Abstract

Excessive alcohol consumption is prevalent among adolescents and may result in lasting neurobehavioral consequences. The use of animal models to study adolescent alcohol exposure has the advantage of allowing for the control necessary in order to evaluate the effects of ethanol on the brain and separate such effects from genetic background and other environmental insults. In the present study the effects of moderate ethanol vapor exposure, during adolescence, on measures of neurogenesis and behavioral measures were evaluated at two different times following ethanol withdrawal, in adulthood. The two groups of Wistar rats were both exposed to intermittent ethanol vapor (14h on/10h off/day) for 35–36days from PD 23 to PD 58 (average blood ethanol concentration: 163mg%). In the first group, after rats were withdrawn from vapor they were subsequently assessed for locomotor activity, conflict behavior in the open field, and behaviors in the forced swim test (FST) and then sacrificed at 72days of age. The second group of rats were withdrawn from vapor and injected for 5days with Bromo-deoxy-Uridine (BrdU). Over the next 8weeks they were also assessed for locomotor activity, conflict behavior in the open field, and behaviors in the FST and then sacrificed at 113/114days of age. All rats were perfused for histochemical analyses.

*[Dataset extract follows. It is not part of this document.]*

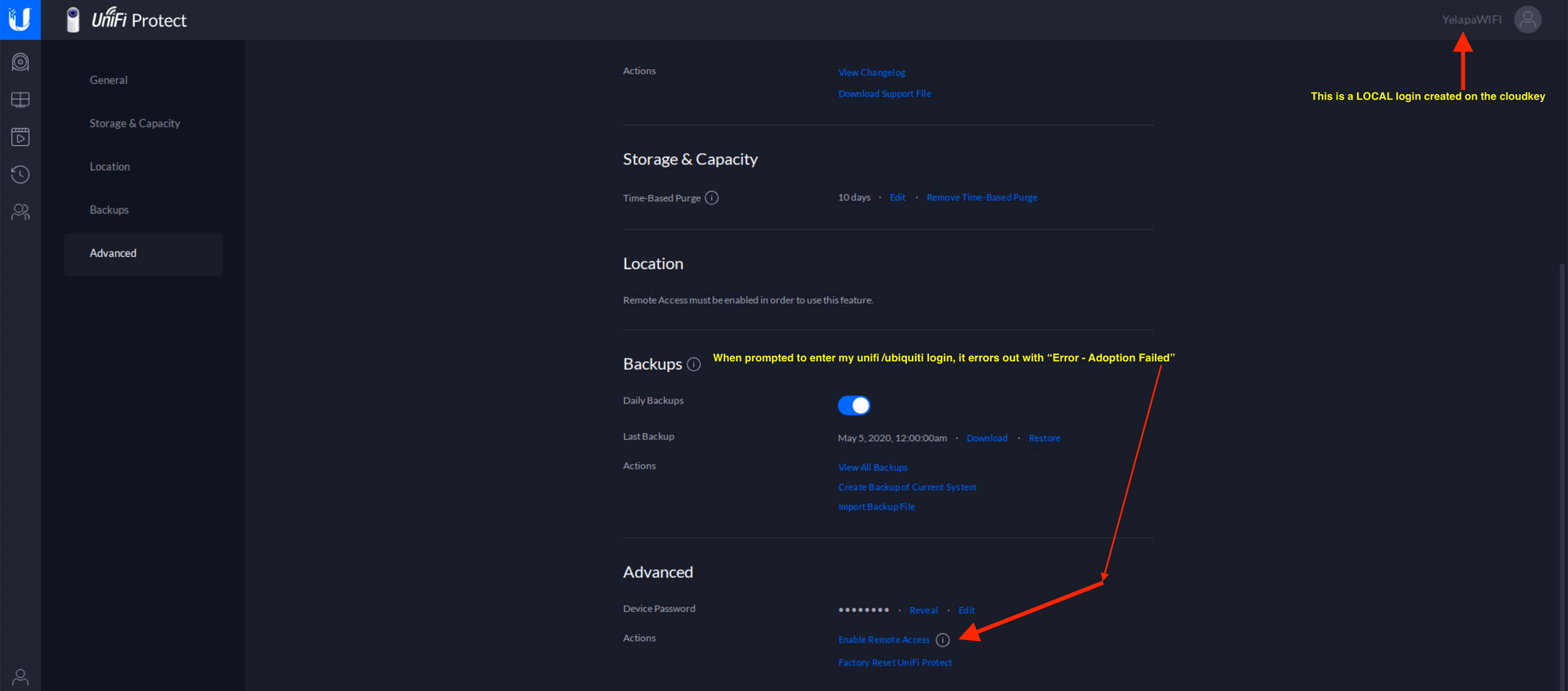This screenshot has width=1568, height=691.
Task: Open the live view grid icon
Action: (20, 99)
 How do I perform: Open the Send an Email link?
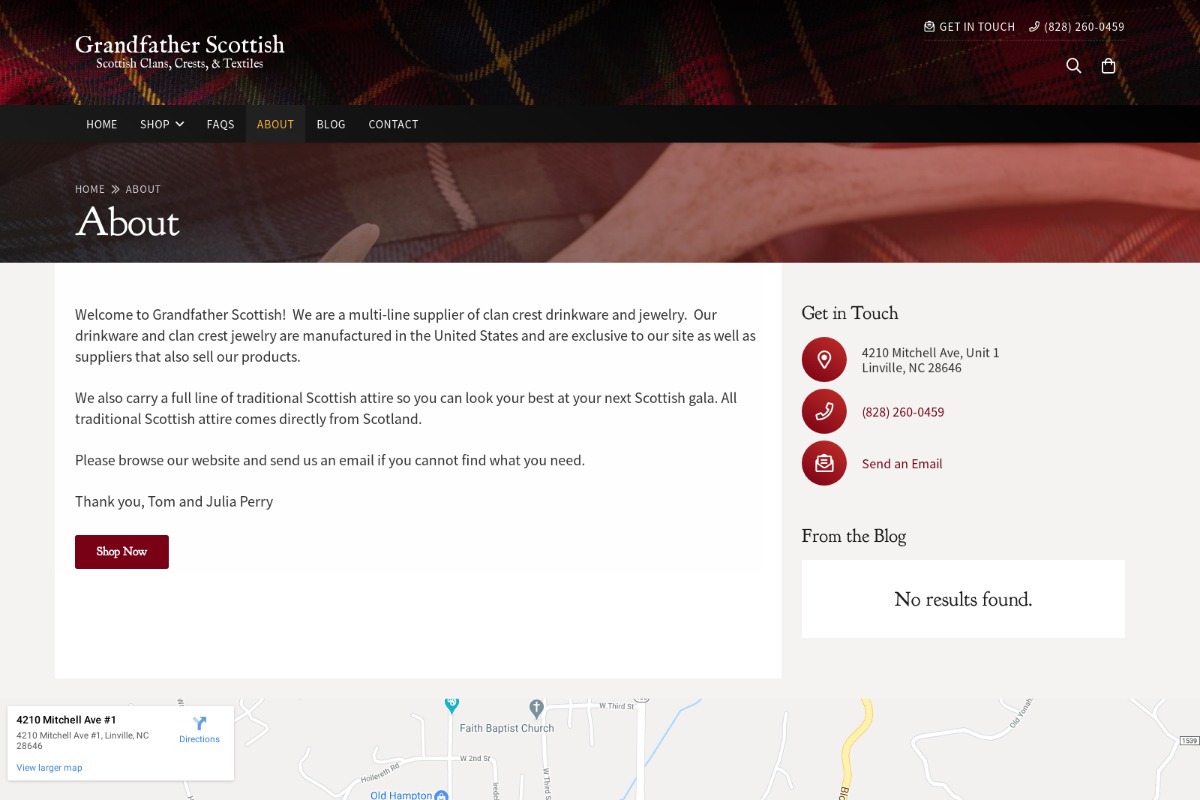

Ethanol vapor-exposed rats displayed hypoactivity in tests of locomotion and less anxiety-like and/or more “disinhibitory” behavior in the open field conflict. Quantitative analyses of immunoreactivity revealed a significant reduction in measures of neurogenesis, progenitor proliferation, as indexed by doublecortin (DCX), Ki67, and increased markers of cell death as indexed by cleaved caspase-3, and Fluoro-Jade at 72days, and decreases in DCX, and increases in cleaved caspase-3 at 114days in the ethanol vapor-exposed rats. Progenitor survival, as assessed by BrdU+, was reduced in the vapor-exposed animals that were sacrificed at 114days. The reduction seen in DCX labeled in cell counts was significantly correlated with hypoactivity at 24h after withdrawal as well as less anxiety-like and/or more “disinhibitory” behavior in the open field conflict test at 2 and 8weeks following termination of vapor exposure. These studies demonstrate that behavioral measures of disinhibitory behavior correlated with decreases in neurogenesis are all significantly and persistently impacted by periadolescent ethanol exposure and withdrawal in Wistar rats.